• **Work item**
Starting at the line that holds "Click the 6:55 AM timestamp", reproduce each line exactly up to and including the last line of the records below. Pictures stay out.

Saved entries:
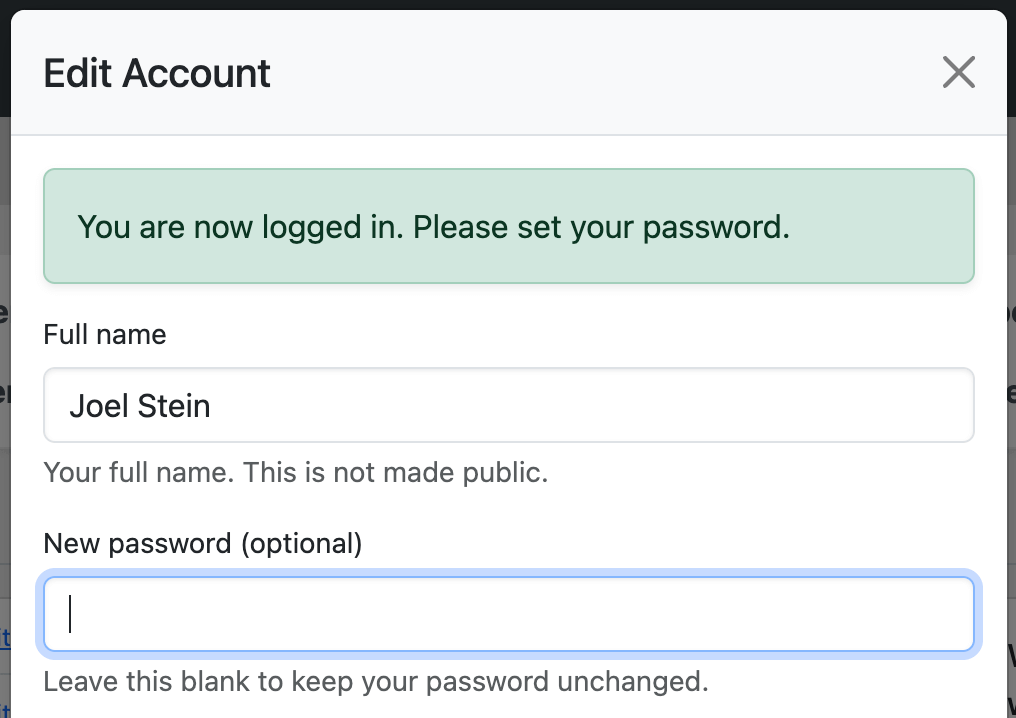Click the dark page bar above the dialog
This screenshot has height=718, width=1016.
(x=508, y=4)
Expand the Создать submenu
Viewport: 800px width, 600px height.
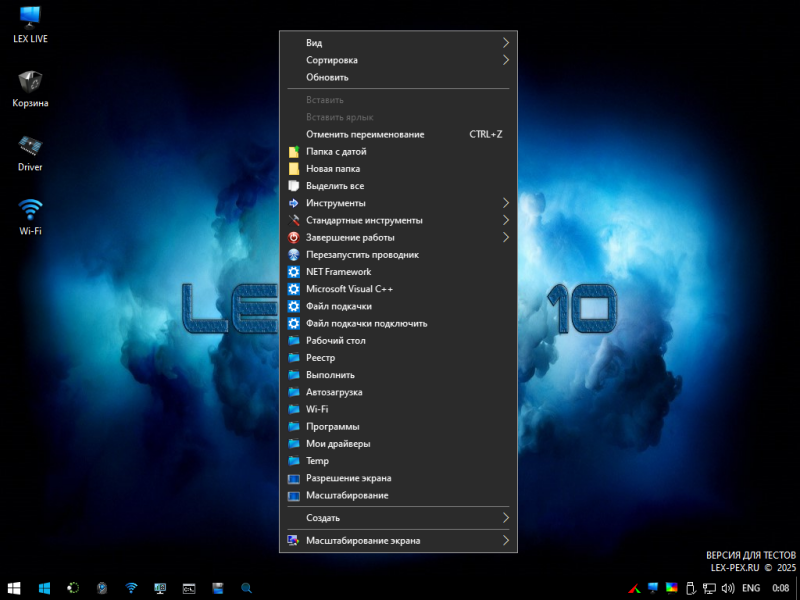[x=398, y=518]
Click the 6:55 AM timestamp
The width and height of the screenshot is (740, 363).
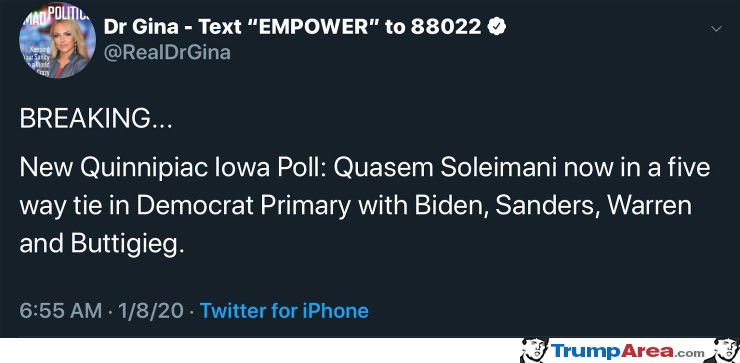coord(61,311)
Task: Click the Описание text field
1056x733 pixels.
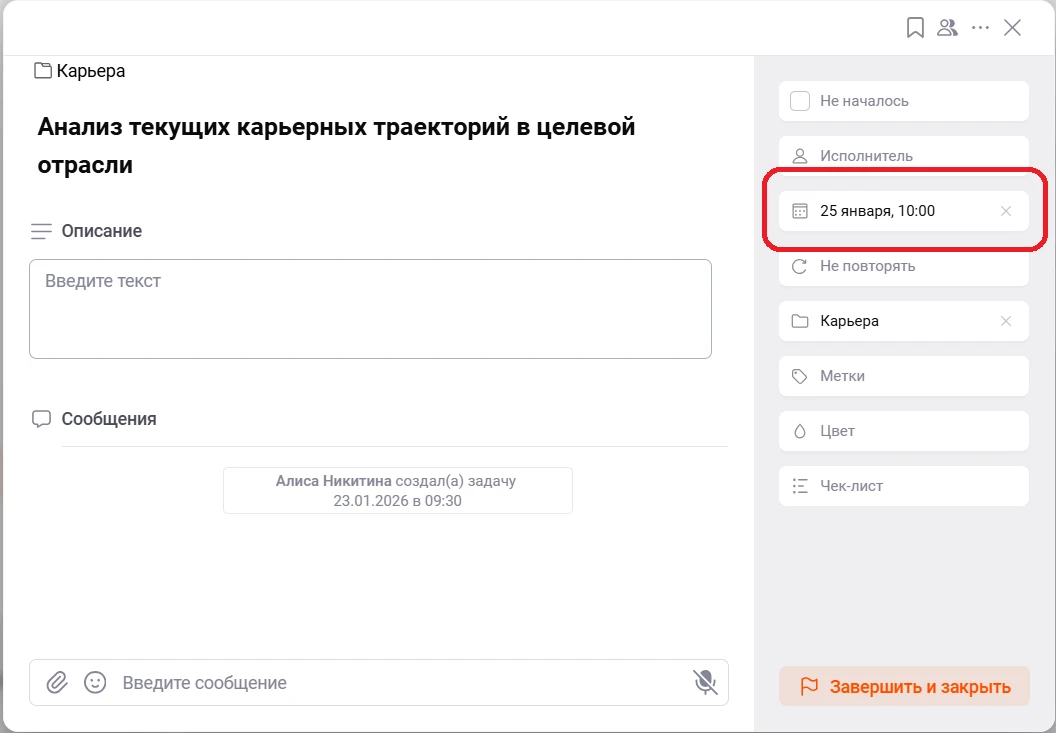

• **Response to the task**
Click the 6:55 AM timestamp
The width and height of the screenshot is (740, 363).
coord(61,311)
Task: Click the Описание text field
1056x733 pixels.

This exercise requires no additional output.